** Start of Text excerpt **

Late last week, the Texas Tribune published an interview with Pete Arredondo, the chief of police for the school district in Uvalde, Texas, where a gunman killed nineteen children and two teachers nearly three weeks ago. Since then, Arredondo has been the subject of intense media scrutiny amid spiraling criticism that the law enforcement response to the shooting was too slow. Until the Tribune interview—which was conducted over the phone, with a lawyer providing additional answers—Arredondo had declined to publicly address his role at length, because, he said, he didn’t want to disrupt his community’s grieving process or shunt blame; nonetheless, he defended himself to the Tribune, insisting that he acted as quickly as he could and pushing back on various critics. On Saturday, the San Antonio Express-News, the Houston Chronicle, the Austin American-Statesman, and the Dallas Morning News all ran the Tribune’s story on their front pages. Sewell Chan, the Tribune’s top editor, said he didn’t think that anything comparable had happened before.

** End of Text excerpt **
** Start of Material **

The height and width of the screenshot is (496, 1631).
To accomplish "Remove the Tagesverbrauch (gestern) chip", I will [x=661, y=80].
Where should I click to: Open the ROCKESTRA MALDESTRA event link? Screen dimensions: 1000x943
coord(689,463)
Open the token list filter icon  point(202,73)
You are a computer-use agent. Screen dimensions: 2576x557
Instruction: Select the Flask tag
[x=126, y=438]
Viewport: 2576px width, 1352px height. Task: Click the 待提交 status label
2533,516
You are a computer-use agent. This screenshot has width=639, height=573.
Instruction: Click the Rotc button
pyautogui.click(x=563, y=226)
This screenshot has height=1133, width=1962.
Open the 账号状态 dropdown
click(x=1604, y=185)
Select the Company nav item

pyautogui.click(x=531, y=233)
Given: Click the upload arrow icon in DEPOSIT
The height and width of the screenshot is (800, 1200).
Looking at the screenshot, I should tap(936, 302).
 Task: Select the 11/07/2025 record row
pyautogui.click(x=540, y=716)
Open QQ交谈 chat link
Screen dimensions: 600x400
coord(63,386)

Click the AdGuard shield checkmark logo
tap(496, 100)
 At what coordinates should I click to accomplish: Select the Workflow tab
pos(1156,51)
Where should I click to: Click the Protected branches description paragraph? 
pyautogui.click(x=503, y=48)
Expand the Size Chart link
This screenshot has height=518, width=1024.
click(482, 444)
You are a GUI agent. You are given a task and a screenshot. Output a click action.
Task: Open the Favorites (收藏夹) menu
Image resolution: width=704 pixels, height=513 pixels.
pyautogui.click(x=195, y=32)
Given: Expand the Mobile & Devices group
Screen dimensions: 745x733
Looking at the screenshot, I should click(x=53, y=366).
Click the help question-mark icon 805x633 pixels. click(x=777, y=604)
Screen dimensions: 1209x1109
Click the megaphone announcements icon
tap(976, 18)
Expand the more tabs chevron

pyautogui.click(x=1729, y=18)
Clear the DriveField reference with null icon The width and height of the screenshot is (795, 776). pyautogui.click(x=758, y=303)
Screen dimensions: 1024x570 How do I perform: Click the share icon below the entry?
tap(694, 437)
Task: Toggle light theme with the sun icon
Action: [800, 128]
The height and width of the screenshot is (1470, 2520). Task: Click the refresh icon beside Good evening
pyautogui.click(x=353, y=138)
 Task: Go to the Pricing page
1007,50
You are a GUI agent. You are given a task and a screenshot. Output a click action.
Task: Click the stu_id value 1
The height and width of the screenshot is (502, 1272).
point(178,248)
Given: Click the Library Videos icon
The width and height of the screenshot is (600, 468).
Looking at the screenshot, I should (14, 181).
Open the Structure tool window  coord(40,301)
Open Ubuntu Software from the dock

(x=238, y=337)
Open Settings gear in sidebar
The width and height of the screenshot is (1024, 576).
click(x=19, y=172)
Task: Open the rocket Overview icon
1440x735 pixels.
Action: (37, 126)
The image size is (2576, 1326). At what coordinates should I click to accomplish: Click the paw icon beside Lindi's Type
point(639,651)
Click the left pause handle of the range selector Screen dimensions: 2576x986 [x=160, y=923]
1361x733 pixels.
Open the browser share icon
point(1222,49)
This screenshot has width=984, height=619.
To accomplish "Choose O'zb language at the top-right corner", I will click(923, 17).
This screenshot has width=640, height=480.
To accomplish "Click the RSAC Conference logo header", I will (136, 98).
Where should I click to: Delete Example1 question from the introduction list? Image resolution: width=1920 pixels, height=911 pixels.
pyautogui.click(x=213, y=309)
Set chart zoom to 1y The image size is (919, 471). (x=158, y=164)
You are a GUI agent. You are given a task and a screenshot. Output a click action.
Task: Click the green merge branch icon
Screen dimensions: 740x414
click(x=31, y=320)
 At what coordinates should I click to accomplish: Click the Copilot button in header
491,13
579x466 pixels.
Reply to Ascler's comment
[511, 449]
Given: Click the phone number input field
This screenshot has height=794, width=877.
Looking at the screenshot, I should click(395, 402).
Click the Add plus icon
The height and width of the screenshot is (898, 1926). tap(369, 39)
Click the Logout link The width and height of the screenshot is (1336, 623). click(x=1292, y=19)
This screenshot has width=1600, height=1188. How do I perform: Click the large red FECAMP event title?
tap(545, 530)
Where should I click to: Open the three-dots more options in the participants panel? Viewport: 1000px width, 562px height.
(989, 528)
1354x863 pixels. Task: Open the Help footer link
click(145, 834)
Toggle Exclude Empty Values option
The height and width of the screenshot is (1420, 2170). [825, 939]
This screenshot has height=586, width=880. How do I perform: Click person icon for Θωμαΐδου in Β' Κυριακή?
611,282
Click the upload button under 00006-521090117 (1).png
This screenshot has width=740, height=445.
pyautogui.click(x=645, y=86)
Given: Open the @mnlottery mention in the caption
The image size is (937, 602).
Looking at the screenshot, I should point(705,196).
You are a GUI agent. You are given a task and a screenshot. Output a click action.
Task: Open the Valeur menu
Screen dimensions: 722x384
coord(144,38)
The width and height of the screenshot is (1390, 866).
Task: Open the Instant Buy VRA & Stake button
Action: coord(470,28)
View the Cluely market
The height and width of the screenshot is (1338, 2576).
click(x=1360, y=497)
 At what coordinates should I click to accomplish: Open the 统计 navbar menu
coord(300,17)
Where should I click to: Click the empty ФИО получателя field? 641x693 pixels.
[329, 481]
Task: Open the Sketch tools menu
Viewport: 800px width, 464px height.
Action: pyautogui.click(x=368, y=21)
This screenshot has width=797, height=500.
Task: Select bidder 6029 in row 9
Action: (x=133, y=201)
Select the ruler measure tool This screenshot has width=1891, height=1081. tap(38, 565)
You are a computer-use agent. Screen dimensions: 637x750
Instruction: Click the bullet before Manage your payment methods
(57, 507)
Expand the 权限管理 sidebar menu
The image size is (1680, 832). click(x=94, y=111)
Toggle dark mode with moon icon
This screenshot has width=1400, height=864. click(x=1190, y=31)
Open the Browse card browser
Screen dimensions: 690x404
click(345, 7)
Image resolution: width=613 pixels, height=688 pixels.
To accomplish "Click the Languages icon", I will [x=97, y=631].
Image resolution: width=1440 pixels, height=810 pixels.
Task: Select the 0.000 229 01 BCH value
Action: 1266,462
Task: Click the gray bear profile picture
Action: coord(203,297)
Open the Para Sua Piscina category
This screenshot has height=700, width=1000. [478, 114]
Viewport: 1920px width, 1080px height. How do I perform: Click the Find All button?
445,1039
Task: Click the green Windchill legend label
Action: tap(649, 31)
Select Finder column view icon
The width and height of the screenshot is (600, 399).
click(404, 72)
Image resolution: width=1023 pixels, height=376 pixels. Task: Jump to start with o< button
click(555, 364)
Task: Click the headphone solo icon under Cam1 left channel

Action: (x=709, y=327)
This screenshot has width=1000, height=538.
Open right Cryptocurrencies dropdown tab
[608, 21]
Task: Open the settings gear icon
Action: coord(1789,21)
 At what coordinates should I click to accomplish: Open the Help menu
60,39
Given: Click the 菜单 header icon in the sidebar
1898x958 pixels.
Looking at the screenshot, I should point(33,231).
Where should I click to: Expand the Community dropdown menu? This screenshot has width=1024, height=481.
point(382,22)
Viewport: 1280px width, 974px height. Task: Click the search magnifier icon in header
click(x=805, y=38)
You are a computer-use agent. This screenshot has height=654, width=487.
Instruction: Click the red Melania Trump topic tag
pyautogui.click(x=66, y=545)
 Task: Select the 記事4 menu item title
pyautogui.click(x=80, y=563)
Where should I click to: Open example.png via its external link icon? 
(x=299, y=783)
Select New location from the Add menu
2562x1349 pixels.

** End of Material **

▶ [Set of tasks]
• A. According to the text about the Uvalde police chief's interview, how was the Texas Tribune's interview with Pete Arredondo conducted?
• B. Continue the text about the Uvalde police chief's interview from its final sentence.

▶ [Replies]
• A. It was conducted over the phone, with a lawyer providing additional answers.

• B.
The widespread republication spoke both to the significance of the Arredondo interview and to a broader context of reporters struggling to get straight answers to key questions in the wake of the shooting. In the immediate aftermath, officials supplied contradictory information in interviews and at press conferences. After that, media briefings started to dry up as key figures, including Arredondo, remained tight-lipped; Roland Gutierrez, a state senator, claimed to the Associated Press that the local district attorney had ordered the Texas Department of Public Safety not to release any more details of the shooting investigation to the public or to him. Officials were criticized for not releasing adequate information in Spanish—Uvalde is heavily Mexican American—with a group of Latino congressional Democrats last week writing to the DPS to urge consistent bilingual communication. According to the Tribune, City Hall at one point locked its doors and refused to fulfill records requests. On June 1, police at the offices of the Uvalde school district threatened to arrest reporters seeking to conduct interviews, accusing them of trespassing.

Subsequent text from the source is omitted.